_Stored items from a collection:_
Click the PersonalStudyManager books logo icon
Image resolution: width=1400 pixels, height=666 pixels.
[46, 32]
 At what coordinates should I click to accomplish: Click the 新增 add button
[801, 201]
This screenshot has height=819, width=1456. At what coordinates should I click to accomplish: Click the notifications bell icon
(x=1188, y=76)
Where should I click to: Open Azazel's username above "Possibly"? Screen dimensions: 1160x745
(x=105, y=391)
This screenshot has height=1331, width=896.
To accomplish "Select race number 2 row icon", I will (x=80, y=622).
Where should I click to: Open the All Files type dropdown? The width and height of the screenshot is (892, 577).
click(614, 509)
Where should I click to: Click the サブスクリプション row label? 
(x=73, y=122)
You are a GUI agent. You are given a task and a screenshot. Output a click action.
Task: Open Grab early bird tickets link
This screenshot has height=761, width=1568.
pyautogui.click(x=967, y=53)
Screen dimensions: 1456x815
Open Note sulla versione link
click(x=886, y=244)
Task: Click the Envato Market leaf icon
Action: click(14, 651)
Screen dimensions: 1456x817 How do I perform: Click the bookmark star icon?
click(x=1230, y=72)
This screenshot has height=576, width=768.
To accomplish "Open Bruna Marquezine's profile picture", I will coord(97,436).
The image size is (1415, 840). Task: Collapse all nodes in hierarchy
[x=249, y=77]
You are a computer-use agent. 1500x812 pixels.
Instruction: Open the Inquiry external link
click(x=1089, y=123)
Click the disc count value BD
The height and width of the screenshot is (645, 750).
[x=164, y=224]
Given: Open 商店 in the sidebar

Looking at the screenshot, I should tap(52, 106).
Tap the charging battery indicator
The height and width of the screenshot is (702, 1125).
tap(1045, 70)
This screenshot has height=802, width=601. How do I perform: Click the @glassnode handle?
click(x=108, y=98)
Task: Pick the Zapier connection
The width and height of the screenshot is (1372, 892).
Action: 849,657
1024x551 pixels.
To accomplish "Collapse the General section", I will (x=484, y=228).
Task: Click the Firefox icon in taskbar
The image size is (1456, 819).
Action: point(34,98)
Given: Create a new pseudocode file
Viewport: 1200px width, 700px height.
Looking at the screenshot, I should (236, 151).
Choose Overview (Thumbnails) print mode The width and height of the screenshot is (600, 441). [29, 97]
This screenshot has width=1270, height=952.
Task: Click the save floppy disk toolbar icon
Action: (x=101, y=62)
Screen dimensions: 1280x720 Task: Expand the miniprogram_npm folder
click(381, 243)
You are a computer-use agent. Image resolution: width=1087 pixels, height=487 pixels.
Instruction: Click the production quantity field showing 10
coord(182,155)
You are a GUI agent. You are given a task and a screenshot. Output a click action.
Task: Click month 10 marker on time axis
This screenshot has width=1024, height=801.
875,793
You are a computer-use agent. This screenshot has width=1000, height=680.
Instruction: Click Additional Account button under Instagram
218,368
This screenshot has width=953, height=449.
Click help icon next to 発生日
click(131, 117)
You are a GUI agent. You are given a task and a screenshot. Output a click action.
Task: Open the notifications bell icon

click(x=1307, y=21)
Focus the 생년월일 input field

_WORK TO DO:_ Print all of the entries above again, unchanged and in their original order.

_THE SOLUTION:_
Click the PersonalStudyManager books logo icon
Image resolution: width=1400 pixels, height=666 pixels.
[46, 32]
 At what coordinates should I click to accomplish: Click the 新增 add button
[801, 201]
This screenshot has height=819, width=1456. At what coordinates should I click to accomplish: Click the notifications bell icon
(x=1188, y=76)
Where should I click to: Open Azazel's username above "Possibly"? Screen dimensions: 1160x745
(x=105, y=391)
This screenshot has height=1331, width=896.
To accomplish "Select race number 2 row icon", I will (x=80, y=622).
Where should I click to: Open the All Files type dropdown? The width and height of the screenshot is (892, 577).
click(614, 509)
Where should I click to: Click the サブスクリプション row label? 
(x=73, y=122)
You are a GUI agent. You are given a task and a screenshot. Output a click action.
Task: Open Grab early bird tickets link
This screenshot has height=761, width=1568.
pyautogui.click(x=967, y=53)
Screen dimensions: 1456x815
Open Note sulla versione link
click(x=886, y=244)
Task: Click the Envato Market leaf icon
Action: click(14, 651)
Screen dimensions: 1456x817 How do I perform: Click the bookmark star icon?
click(x=1230, y=72)
This screenshot has height=576, width=768.
To accomplish "Open Bruna Marquezine's profile picture", I will coord(97,436).
The image size is (1415, 840). Task: Collapse all nodes in hierarchy
[x=249, y=77]
You are a computer-use agent. 1500x812 pixels.
Instruction: Open the Inquiry external link
click(x=1089, y=123)
Click the disc count value BD
The height and width of the screenshot is (645, 750).
[x=164, y=224]
Given: Open 商店 in the sidebar

Looking at the screenshot, I should tap(52, 106).
Tap the charging battery indicator
The height and width of the screenshot is (702, 1125).
tap(1045, 70)
This screenshot has height=802, width=601. How do I perform: Click the @glassnode handle?
click(x=108, y=98)
Task: Pick the Zapier connection
The width and height of the screenshot is (1372, 892).
Action: 849,657
1024x551 pixels.
To accomplish "Collapse the General section", I will (x=484, y=228).
Task: Click the Firefox icon in taskbar
The image size is (1456, 819).
Action: point(34,98)
Given: Create a new pseudocode file
Viewport: 1200px width, 700px height.
Looking at the screenshot, I should (236, 151).
Choose Overview (Thumbnails) print mode The width and height of the screenshot is (600, 441). [29, 97]
This screenshot has width=1270, height=952.
Task: Click the save floppy disk toolbar icon
Action: (x=101, y=62)
Screen dimensions: 1280x720 Task: Expand the miniprogram_npm folder
click(381, 243)
You are a computer-use agent. Image resolution: width=1087 pixels, height=487 pixels.
Instruction: Click the production quantity field showing 10
coord(182,155)
You are a GUI agent. You are given a task and a screenshot. Output a click action.
Task: Click month 10 marker on time axis
This screenshot has width=1024, height=801.
875,793
You are a computer-use agent. This screenshot has width=1000, height=680.
Instruction: Click Additional Account button under Instagram
218,368
This screenshot has width=953, height=449.
Click help icon next to 発生日
click(131, 117)
You are a GUI agent. You are given a task and a screenshot. Output a click action.
Task: Open the notifications bell icon

click(x=1307, y=21)
Focus the 생년월일 input field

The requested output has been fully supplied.